A new diet pill in development that tricks the body into thinking it's eaten a satisfying meal may pave the way for a new generation of weight loss aids.
Researchers at the Salk Institute in La Jolla, Calif. have created a compound called fexaramine that they say works differently than other diet drugs. Unlike supplements that claim to speed up the metabolism or serve as an appetite suppressant, this new pill remains in the intestines and appears to cause fewer side effects.
The researchers say it's like an "imaginary meal."
"It sends out the same signals that normally happen when you eat a lot of food, so the body starts clearing out space to store it," Ronald Evan, director of the Salk's Gene Expression Laboratory and senior author of the new paper, said in a press release. "But there are no calories and no change in appetite."
In a study on mice, their pill effectively stopped weight gain, lowered cholesterol and reduced inflammation. The Salk Institute hopes to push forward and test the pill in human clinical trials. The results of this first animal study were published Monday in the journal Nature Medicine.
Evans and his team spent more than two decades studying the farensoid X receptor (FXR), a protein that is partially responsible for how the body releases bile acids from the liver, digests food and stores fats and sugars. The body turns on FXR at the start of each meal. The receptor triggers the release of bile acids that help aid digestion but also change blood sugar levels and cause the body to burn some fat.
A number of pharmaceutical companies have for some time been working to develop a drug that activates FXR, but such drugs have been shown to have too many side effects. Evans and his team sought to create a drug that turns on FXR only in the intestines, rather than the intestines, liver, kidneys and adrenal glands all at once.

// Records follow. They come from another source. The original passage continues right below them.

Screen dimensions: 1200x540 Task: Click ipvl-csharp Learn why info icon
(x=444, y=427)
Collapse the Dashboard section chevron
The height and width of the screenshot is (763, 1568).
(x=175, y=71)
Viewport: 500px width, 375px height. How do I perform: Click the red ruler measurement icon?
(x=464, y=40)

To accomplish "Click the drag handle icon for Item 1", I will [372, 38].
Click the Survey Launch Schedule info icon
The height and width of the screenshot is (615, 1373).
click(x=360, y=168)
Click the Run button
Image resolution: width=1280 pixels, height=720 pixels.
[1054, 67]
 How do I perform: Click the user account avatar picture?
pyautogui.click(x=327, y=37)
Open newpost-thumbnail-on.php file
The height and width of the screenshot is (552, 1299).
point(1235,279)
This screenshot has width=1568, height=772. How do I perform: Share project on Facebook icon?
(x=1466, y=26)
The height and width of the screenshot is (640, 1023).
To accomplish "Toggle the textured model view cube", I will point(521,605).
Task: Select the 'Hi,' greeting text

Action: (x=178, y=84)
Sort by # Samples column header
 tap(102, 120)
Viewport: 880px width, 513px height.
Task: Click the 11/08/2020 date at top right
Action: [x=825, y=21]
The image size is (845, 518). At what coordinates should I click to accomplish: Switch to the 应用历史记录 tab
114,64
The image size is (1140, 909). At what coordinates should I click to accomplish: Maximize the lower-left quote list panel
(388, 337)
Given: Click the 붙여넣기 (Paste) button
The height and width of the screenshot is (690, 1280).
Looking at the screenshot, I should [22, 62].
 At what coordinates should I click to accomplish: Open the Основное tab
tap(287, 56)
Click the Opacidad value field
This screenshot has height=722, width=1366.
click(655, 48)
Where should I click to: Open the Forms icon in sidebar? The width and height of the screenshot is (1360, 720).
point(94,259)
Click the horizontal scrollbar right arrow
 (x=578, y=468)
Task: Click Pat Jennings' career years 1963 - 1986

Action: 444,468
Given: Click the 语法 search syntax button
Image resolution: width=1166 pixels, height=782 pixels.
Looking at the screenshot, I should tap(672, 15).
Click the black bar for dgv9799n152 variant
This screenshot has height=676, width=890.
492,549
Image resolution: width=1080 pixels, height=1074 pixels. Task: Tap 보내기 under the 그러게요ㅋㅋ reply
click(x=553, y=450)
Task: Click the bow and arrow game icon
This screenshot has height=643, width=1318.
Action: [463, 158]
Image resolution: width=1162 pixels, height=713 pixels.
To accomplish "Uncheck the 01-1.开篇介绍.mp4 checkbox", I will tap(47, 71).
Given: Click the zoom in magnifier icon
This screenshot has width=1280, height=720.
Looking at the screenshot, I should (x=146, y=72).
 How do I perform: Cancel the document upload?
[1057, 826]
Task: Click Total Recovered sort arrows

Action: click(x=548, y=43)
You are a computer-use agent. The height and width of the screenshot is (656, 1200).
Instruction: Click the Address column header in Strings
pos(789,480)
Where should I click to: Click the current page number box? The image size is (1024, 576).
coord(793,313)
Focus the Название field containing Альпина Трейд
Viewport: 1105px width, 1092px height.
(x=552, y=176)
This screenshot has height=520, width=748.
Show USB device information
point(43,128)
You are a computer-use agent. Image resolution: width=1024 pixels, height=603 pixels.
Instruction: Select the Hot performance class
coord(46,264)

The researchers found when they gave a group of mice a daily fexaramine pill for five weeks, the mice stopped gaining weight, lost fat and had lower blood sugar and cholesterol levels than mice that were not treated. The mice were also found to have higher body temperature than mice that were not given the drug, indicating a higher metabolism. The researchers say some white fat deposits in the mice's bodies converted into healthier, energy-burning fats. The collection of gut bacteria also seemed to change in the mice that were given the drug, though the researchers aren't sure why.
The researchers say that because fexaramine doesn't enter the bloodstream, it is likely to be safer for humans than the drugs that that target all FXR pathways in the body. The researchers say if the drug were to become available, a person could use it under the guidance of a doctor along with a diet and exercise plan to speed up weight loss.